# Required work
The answer must be an exact reproduction of all the entries.

Input data below:

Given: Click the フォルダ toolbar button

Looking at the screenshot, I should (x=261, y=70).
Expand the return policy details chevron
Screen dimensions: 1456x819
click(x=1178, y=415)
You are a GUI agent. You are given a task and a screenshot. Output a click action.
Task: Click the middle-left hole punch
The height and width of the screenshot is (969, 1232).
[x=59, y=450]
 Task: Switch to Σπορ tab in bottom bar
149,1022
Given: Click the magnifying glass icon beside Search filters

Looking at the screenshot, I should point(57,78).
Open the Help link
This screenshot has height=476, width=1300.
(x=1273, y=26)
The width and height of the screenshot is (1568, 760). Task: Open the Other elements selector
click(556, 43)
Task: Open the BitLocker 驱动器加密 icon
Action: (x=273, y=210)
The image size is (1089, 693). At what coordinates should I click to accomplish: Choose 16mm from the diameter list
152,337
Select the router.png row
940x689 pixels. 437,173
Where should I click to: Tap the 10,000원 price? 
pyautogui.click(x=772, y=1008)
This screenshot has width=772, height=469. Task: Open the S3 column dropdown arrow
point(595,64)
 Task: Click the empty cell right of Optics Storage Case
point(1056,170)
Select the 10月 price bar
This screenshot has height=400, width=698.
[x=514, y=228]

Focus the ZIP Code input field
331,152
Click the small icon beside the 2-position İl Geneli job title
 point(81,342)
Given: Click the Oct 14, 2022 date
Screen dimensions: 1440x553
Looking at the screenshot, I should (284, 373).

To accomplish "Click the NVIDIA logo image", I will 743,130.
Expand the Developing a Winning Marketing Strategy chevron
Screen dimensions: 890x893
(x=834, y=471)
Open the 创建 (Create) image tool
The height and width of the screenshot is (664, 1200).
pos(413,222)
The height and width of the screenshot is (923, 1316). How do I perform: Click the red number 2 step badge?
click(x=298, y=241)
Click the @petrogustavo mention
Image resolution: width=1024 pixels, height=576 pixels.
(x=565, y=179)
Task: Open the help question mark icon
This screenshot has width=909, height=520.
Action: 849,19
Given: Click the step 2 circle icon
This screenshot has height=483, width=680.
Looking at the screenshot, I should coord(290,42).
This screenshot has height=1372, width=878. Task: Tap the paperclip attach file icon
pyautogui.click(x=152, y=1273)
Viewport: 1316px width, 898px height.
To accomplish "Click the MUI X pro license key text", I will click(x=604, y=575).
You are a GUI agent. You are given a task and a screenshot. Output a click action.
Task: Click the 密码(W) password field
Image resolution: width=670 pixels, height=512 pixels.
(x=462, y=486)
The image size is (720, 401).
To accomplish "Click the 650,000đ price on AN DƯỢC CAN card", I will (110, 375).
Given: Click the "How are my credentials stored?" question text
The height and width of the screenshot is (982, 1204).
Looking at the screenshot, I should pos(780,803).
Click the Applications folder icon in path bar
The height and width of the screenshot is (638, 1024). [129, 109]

End of Input data.

# The answer
Given: Click the フォルダ toolbar button

Looking at the screenshot, I should (x=261, y=70).
Expand the return policy details chevron
Screen dimensions: 1456x819
click(x=1178, y=415)
You are a GUI agent. You are given a task and a screenshot. Output a click action.
Task: Click the middle-left hole punch
The height and width of the screenshot is (969, 1232).
[x=59, y=450]
 Task: Switch to Σπορ tab in bottom bar
149,1022
Given: Click the magnifying glass icon beside Search filters

Looking at the screenshot, I should point(57,78).
Open the Help link
This screenshot has height=476, width=1300.
(x=1273, y=26)
The width and height of the screenshot is (1568, 760). Task: Open the Other elements selector
click(556, 43)
Task: Open the BitLocker 驱动器加密 icon
Action: (x=273, y=210)
The image size is (1089, 693). At what coordinates should I click to accomplish: Choose 16mm from the diameter list
152,337
Select the router.png row
940x689 pixels. 437,173
Where should I click to: Tap the 10,000원 price? 
pyautogui.click(x=772, y=1008)
This screenshot has width=772, height=469. Task: Open the S3 column dropdown arrow
point(595,64)
 Task: Click the empty cell right of Optics Storage Case
point(1056,170)
Select the 10月 price bar
This screenshot has height=400, width=698.
[x=514, y=228]

Focus the ZIP Code input field
331,152
Click the small icon beside the 2-position İl Geneli job title
 point(81,342)
Given: Click the Oct 14, 2022 date
Screen dimensions: 1440x553
Looking at the screenshot, I should (284, 373).

To accomplish "Click the NVIDIA logo image", I will 743,130.
Expand the Developing a Winning Marketing Strategy chevron
Screen dimensions: 890x893
(x=834, y=471)
Open the 创建 (Create) image tool
The height and width of the screenshot is (664, 1200).
pos(413,222)
The height and width of the screenshot is (923, 1316). How do I perform: Click the red number 2 step badge?
click(x=298, y=241)
Click the @petrogustavo mention
Image resolution: width=1024 pixels, height=576 pixels.
(x=565, y=179)
Task: Open the help question mark icon
This screenshot has width=909, height=520.
Action: 849,19
Given: Click the step 2 circle icon
This screenshot has height=483, width=680.
Looking at the screenshot, I should coord(290,42).
This screenshot has height=1372, width=878. Task: Tap the paperclip attach file icon
pyautogui.click(x=152, y=1273)
Viewport: 1316px width, 898px height.
To accomplish "Click the MUI X pro license key text", I will click(x=604, y=575).
You are a GUI agent. You are given a task and a screenshot. Output a click action.
Task: Click the 密码(W) password field
Image resolution: width=670 pixels, height=512 pixels.
(x=462, y=486)
The image size is (720, 401).
To accomplish "Click the 650,000đ price on AN DƯỢC CAN card", I will (110, 375).
Given: Click the "How are my credentials stored?" question text
The height and width of the screenshot is (982, 1204).
Looking at the screenshot, I should pos(780,803).
Click the Applications folder icon in path bar
The height and width of the screenshot is (638, 1024). [129, 109]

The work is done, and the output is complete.